To Fight Or Not To Fight… That Is The Question

I’ve been involved in MMA for 12 years or so now, dating back to my first pro fight in 1998 right after my 18th birthday. I, like most MMA fans, have seen the game dramatically change from its inception in the early 1990’s. MMA, or NHB as it was affectionately dubbed during the pre-ZUFFA era, was an “odd” sport to say the least. For the common viewer, it was human cockfighting—two guys savagely beating each other for money.


Fast forward to 2010. Mixed martial arts is now a widely accepted sport, understood if not embraced, by more than just the rabid fans. It has been called the fastest growing sport in the world, and the scary thought is that we haven’t even reached the top. Dana White has alluded that we haven’t even scratched the surface. Perhaps that is more accurate still. In this sport of potentially unlimited growth and with fighters receiving better paydays than ever before, MMA is becoming a viable career path.


There was once a time when a high school athlete had to decide which sport he wanted to pursue. This was more than simply a question of scholarships and accolades, but oftentimes a calling to fulfill a dream. To pitch in the World Series, hit the game winning buzzer shot, or even feel the roar of the home crowd as you propel your team into the Super Bowl—all these dreams begin years before SAT and entrance exams, but the pivotal decisions were usually made right before college.


An athlete would look at his favorite sport and endeavor to choose a school where he could have the best chance of being seen, making noise, and reaching that dream. Until recently, those sports were arguably baseball, football, basketball, and perhaps hockey or soccer. All of these sports offered the athlete a proverbial lotto ticket to fame and fortune. On the other side of the fence, a talented high school wrestler could have all the accolades of any hometown hero; however, the dreams of grandeur were often interred once college ended. A Division I champion, 3x All-American wrestler from Iowa could only hope for a chance at Olympic fame perhaps, and then even that is a long shot.

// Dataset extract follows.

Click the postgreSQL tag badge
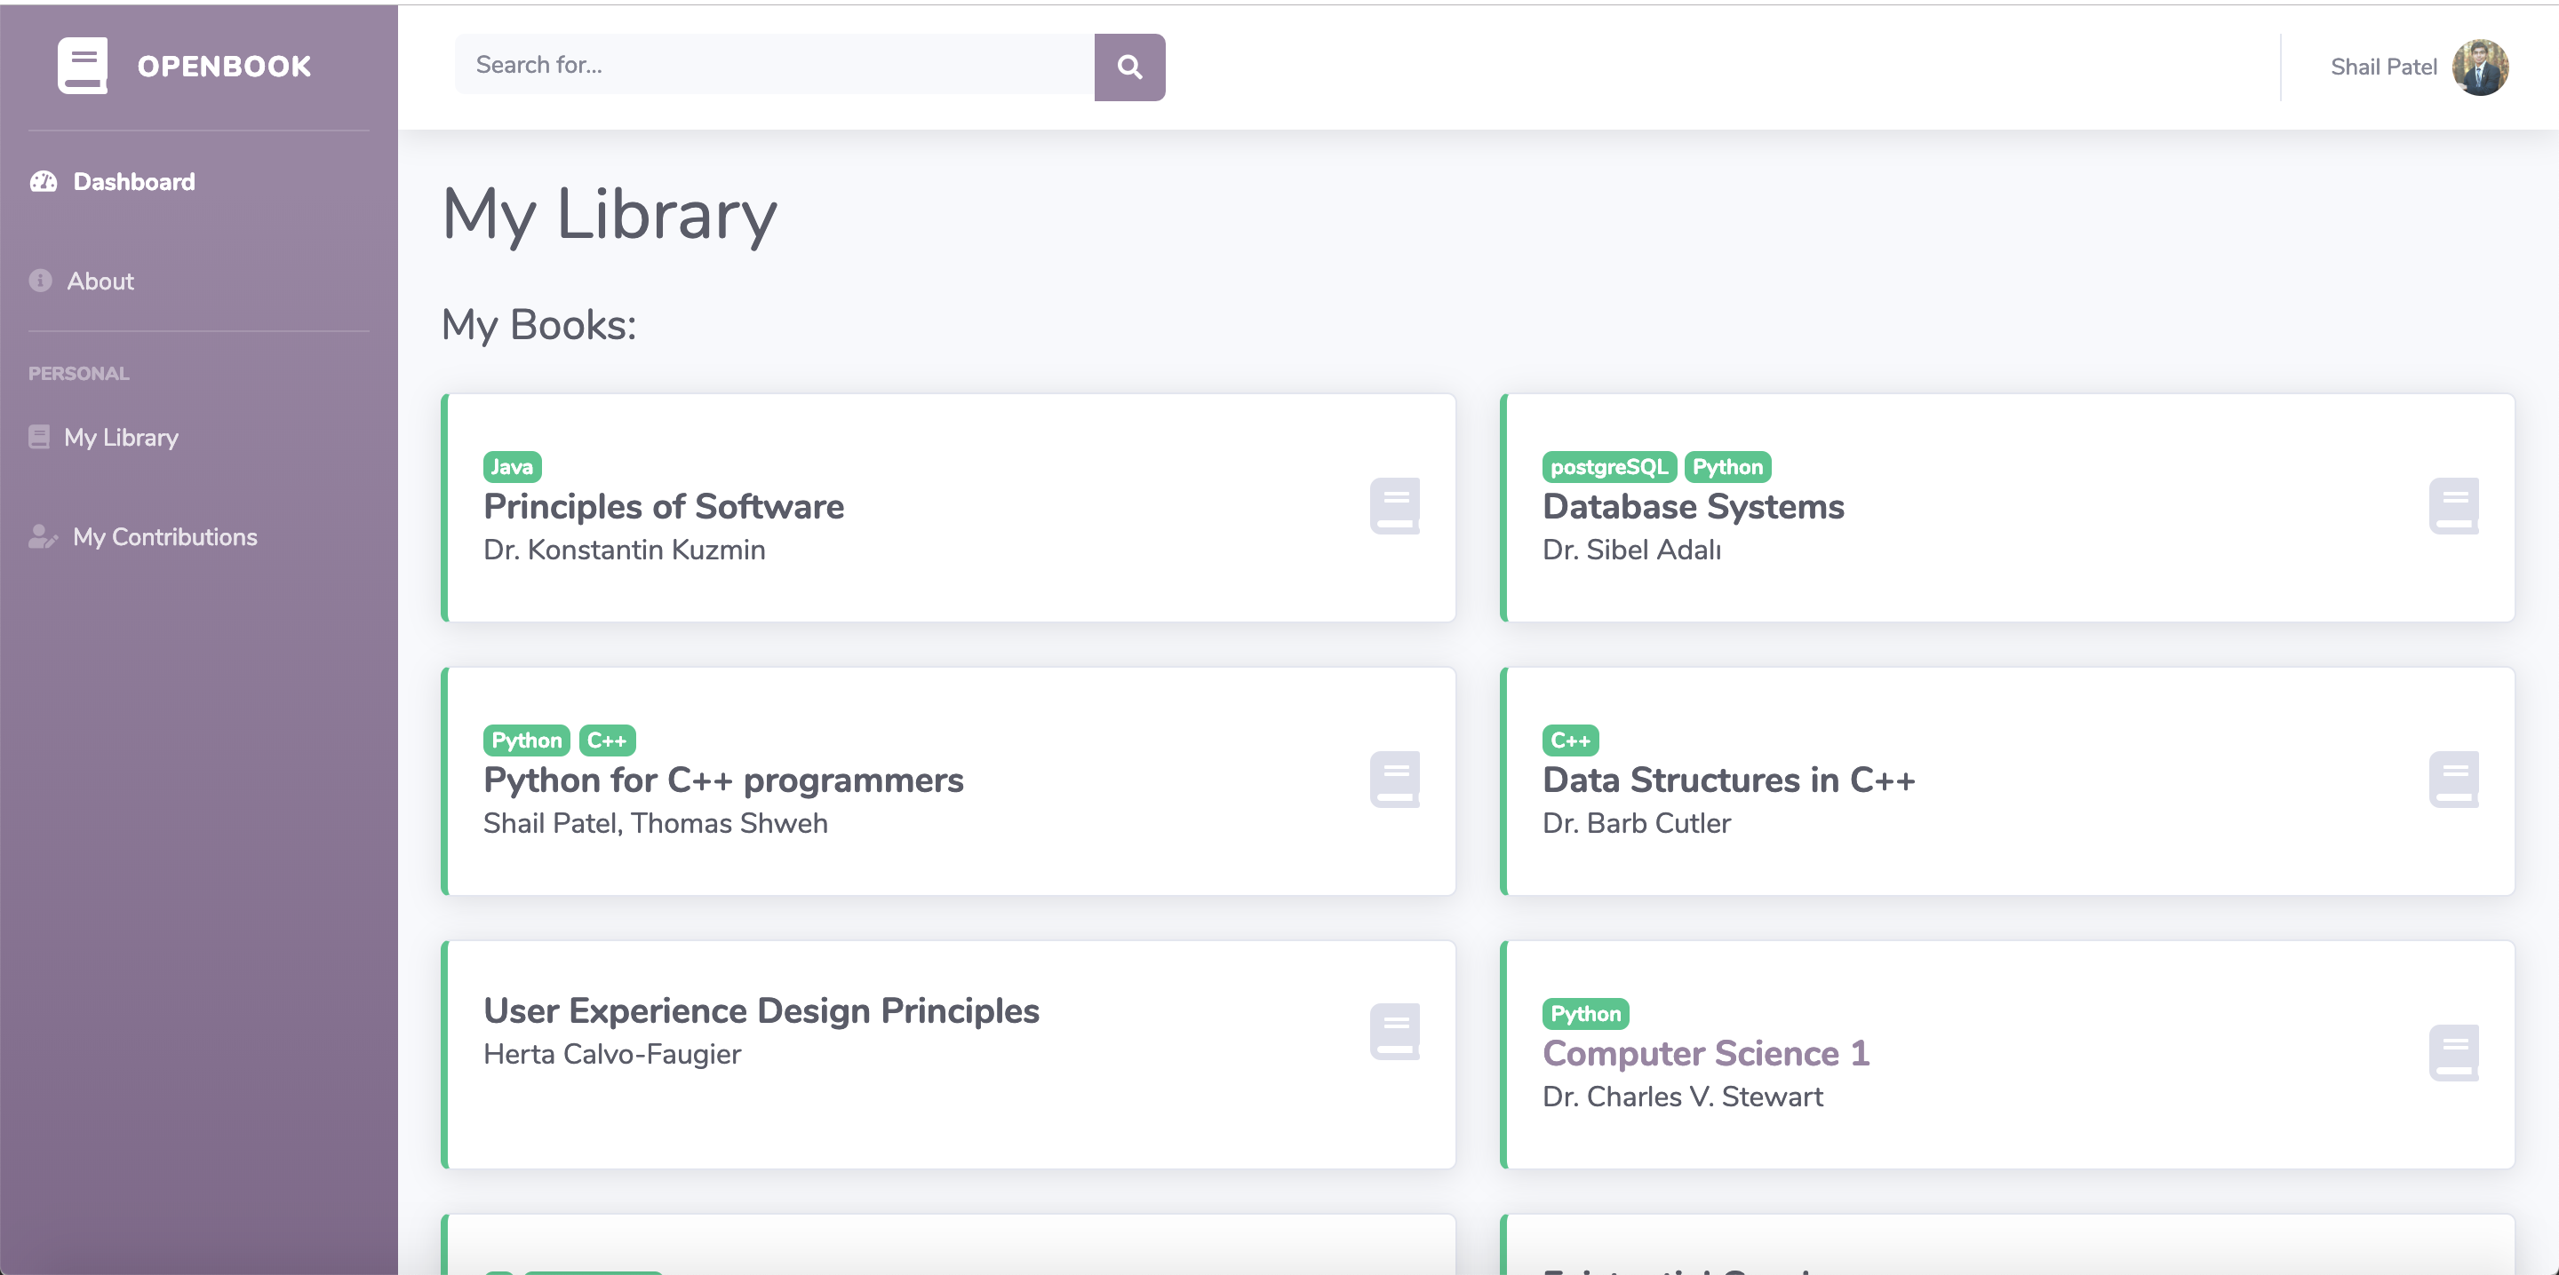Viewport: 2559px width, 1275px height. coord(1608,467)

Enter MMA. With the notoriety of the UFC, Strikeforce, and the likes, a calling as a mixed martial artist is a viable one. We have seen time and again the dominance of wrestlers in the sport, from Dan Henderson and Randy Couture to the new breed of athlete in GSP. From the billboards to the TV spots, MMA athletes are finally getting their due. And the kids are noticing. What once was a lunchroom cafeteria filled with the clamor of 7th graders deciding who the best pitcher in the AL is, has subsided for talk of, “Did you see GSP smash that guy?”


For any sport to grow, there must be an appeal for youth. After all, they are the next generation of athletes and for a lucky few…legends. The Ruth’s, Gretzky’s, Ali’s, and Jordan’s are still out there, but now they are able to chose a new path and ask the question, “Should I become an MMA fighter?” This question is one that still plagues meas an adult. It’s difficult to walk away from a sport that shaped you as an individual. How many times has Brett Favre retired, or Randy Couture for that matter?


Should I fight? Can I be competitive? Can I make a career out of this? On a weekly basis, I am asked these questions by friends in the industry who have the urge to fight. Be it the BJJ phenom who just won the Worlds and had a nasty habit of choking everyone who has stood in front of him, or the 19-year old that has been doing Muay Thai since he was 6. Everyone in combat sports is drawn to MMA. It’s engrained in our DNA, it’s visceral. Hunt or be hunted. Fight or flight.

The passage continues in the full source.